■ **Do this**
In the stretch from the line containing "The width and" through the line containing "Prozesse aller Benutzer", swap "screenshot" for "image" and write those lines out again with nothing else altered. Omit the pictures from your answer.

■ **Material for the task**
•••

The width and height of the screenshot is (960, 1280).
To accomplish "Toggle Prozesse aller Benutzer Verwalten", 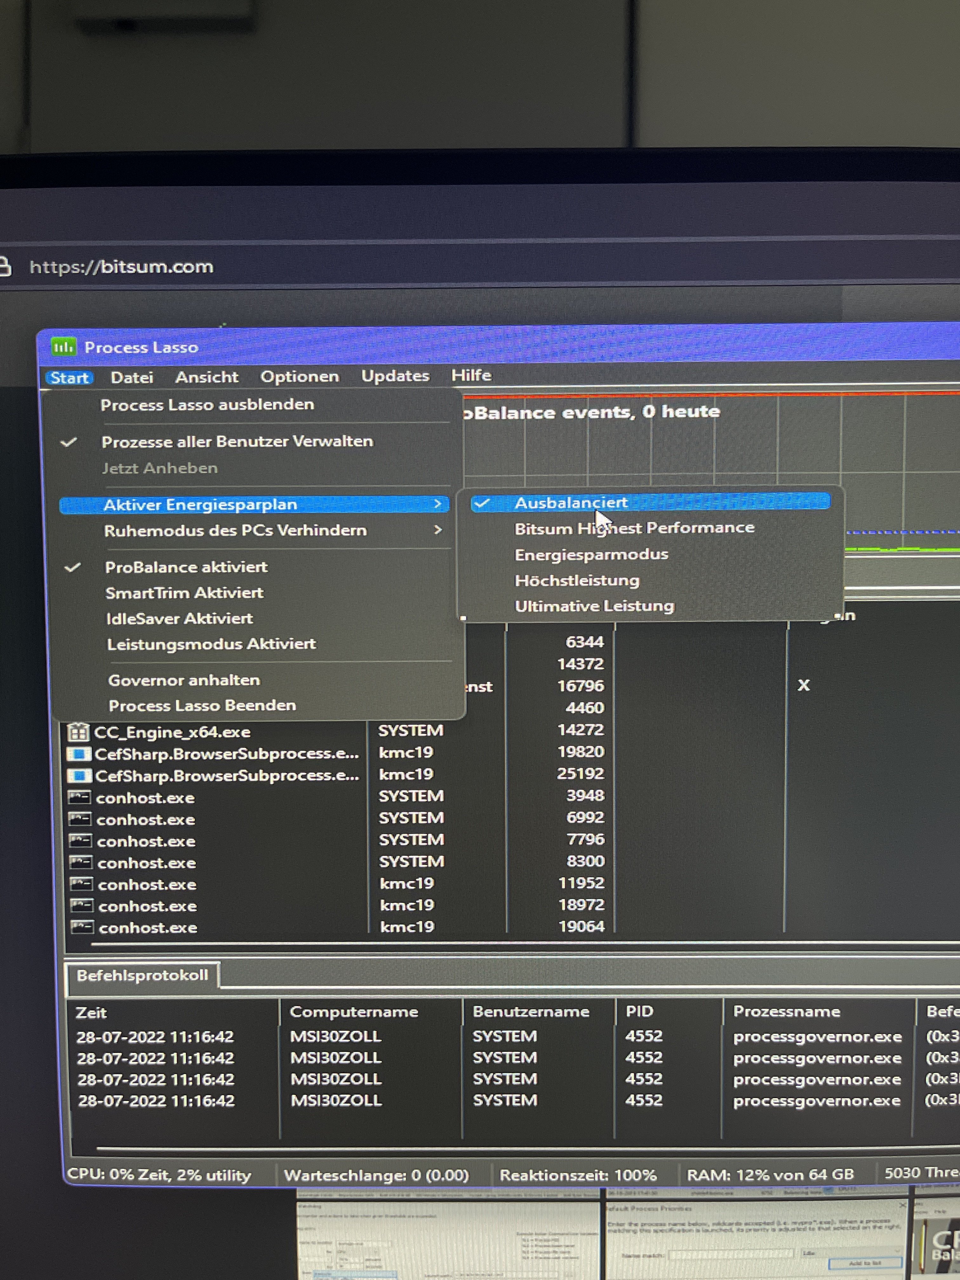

•••

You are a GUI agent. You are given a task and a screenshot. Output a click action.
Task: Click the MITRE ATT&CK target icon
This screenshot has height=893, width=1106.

•••

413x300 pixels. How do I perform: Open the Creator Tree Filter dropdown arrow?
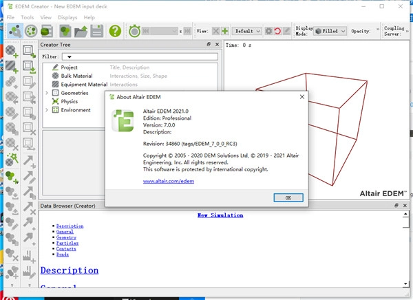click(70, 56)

•••

■ **Worked solution**
The width and height of the image is (960, 1280).
To accomplish "Toggle Prozesse aller Benutzer Verwalten", 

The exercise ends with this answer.